The forward-looking information contained in this news release is made as of the date hereof and the Company is not obligated to, and does not undertake to, update or revise any forward-looking information, whether as a result of new information, future events or otherwise, except as required by applicable securities laws. Because of the risks, uncertainties and assumptions inherent in forward-looking information, investors should not place undue reliance on forward looking information. The foregoing statements expressly qualify any forward-looking information contained herein.
This news release contains future-oriented financial information and financial outlook information (collectively, “FOFI“) about the Company’s prospective results of operations, which are subject to the same assumptions, risk factors, limitations, and qualifications as set out in the above paragraph. FOFI contained in this news release was approved by management as of the date of this news release and was provided for the purpose of providing further information about the Company’s future business operations. The Company disclaims any intention or obligation to update or revise any FOFI contained in this news release, whether as a result of new information, future events or otherwise, unless required pursuant to applicable law. Readers are cautioned that the FOFI contained in this document should not be used for purposes other than for which it is disclosed herein.
This news release makes reference to certain non-IFRS measures. These measures are not recognized measures under IFRS, do not have a standardized meaning prescribed by IFRS, and are therefore unlikely to be comparable to similar measures presented by other companies. Rather, these measures are provided as additional information to complement those IFRS measures by providing further understanding of our results of operations from management’s perspective.

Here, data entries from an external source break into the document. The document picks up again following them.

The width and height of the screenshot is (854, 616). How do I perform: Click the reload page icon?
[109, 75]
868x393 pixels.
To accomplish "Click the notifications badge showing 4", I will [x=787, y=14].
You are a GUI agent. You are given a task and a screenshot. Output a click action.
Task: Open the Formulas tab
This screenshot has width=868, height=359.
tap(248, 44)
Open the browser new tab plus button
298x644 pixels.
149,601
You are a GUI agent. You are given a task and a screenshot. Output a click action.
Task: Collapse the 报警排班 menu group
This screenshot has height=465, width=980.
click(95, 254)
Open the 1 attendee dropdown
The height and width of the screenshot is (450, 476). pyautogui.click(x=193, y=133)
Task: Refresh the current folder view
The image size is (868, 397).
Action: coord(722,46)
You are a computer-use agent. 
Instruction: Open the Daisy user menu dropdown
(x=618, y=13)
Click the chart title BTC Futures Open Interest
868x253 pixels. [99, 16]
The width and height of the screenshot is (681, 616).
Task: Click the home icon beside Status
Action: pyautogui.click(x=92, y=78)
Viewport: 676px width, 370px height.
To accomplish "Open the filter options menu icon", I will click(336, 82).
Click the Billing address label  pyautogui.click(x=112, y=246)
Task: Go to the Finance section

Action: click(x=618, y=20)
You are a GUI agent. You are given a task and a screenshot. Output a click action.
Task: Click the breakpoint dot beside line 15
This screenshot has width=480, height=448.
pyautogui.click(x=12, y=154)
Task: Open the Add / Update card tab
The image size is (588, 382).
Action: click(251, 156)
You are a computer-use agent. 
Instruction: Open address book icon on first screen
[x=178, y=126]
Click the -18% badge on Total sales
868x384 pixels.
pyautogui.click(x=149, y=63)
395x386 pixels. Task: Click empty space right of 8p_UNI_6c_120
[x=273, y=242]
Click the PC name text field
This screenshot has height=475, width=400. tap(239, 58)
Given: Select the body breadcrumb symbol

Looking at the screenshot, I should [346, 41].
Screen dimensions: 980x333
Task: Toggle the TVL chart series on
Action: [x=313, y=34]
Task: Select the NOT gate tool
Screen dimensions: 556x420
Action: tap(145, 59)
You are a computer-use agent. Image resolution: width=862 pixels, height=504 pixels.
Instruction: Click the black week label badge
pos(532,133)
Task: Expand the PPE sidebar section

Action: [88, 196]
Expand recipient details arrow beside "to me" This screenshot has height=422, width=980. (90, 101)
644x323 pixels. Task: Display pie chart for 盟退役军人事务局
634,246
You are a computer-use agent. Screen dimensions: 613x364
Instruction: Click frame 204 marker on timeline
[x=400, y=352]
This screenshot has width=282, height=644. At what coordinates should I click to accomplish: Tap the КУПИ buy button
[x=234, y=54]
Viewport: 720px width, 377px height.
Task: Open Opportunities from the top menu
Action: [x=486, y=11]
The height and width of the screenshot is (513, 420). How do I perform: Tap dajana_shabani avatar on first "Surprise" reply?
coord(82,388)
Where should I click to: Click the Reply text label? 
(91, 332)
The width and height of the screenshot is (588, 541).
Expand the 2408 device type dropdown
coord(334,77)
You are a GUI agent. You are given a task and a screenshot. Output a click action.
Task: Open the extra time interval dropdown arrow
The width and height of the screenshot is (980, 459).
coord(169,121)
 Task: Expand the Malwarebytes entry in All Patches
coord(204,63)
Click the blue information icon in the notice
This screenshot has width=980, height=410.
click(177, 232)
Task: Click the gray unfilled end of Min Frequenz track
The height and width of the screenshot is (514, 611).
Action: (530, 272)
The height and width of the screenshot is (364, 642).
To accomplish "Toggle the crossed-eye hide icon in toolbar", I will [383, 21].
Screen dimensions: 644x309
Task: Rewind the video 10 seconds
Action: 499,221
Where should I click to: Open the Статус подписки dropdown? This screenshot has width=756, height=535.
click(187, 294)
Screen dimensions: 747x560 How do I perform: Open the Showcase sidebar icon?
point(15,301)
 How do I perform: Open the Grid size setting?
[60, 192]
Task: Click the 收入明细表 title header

Accordingly, these measures should not be considered in isolation nor as a substitute for analysis of our financial information reported under IFRS.
The non-IFRS measure used in this news release includes “Adjusted EBITDA”. The Company calculates Adjusted EBITDA as a sum of net revenue, other income, cost of inventory sold, production salaries and wages, production supplies and expense, general and administrative expense, and sales and marketing expense, as determined by management. Adjusted license fee eliminates 50% of the fee which is equivalent to the Company’s share of the joint venture company to which the license fee is paid. Adjusted EBITDA is provided to assist readers in determining the ability of the Company to generate cash from operations and to cover financial charges. Management believes that Adjusted EBITDA provides useful information to investors as it is an important indicator of an issuer’s ability to generate liquidity through cash flow from operating activities and equity accounted investees. Adjusted EBITDA is also used by investors and analysts for assessing financial performance and for the purpose of valuing an issuer, including calculating financial and leverage ratios. The most directly comparable financial measure that is disclosed in the financial statements of the Company to which the Non-IFRS measure relates is income (loss) from operations.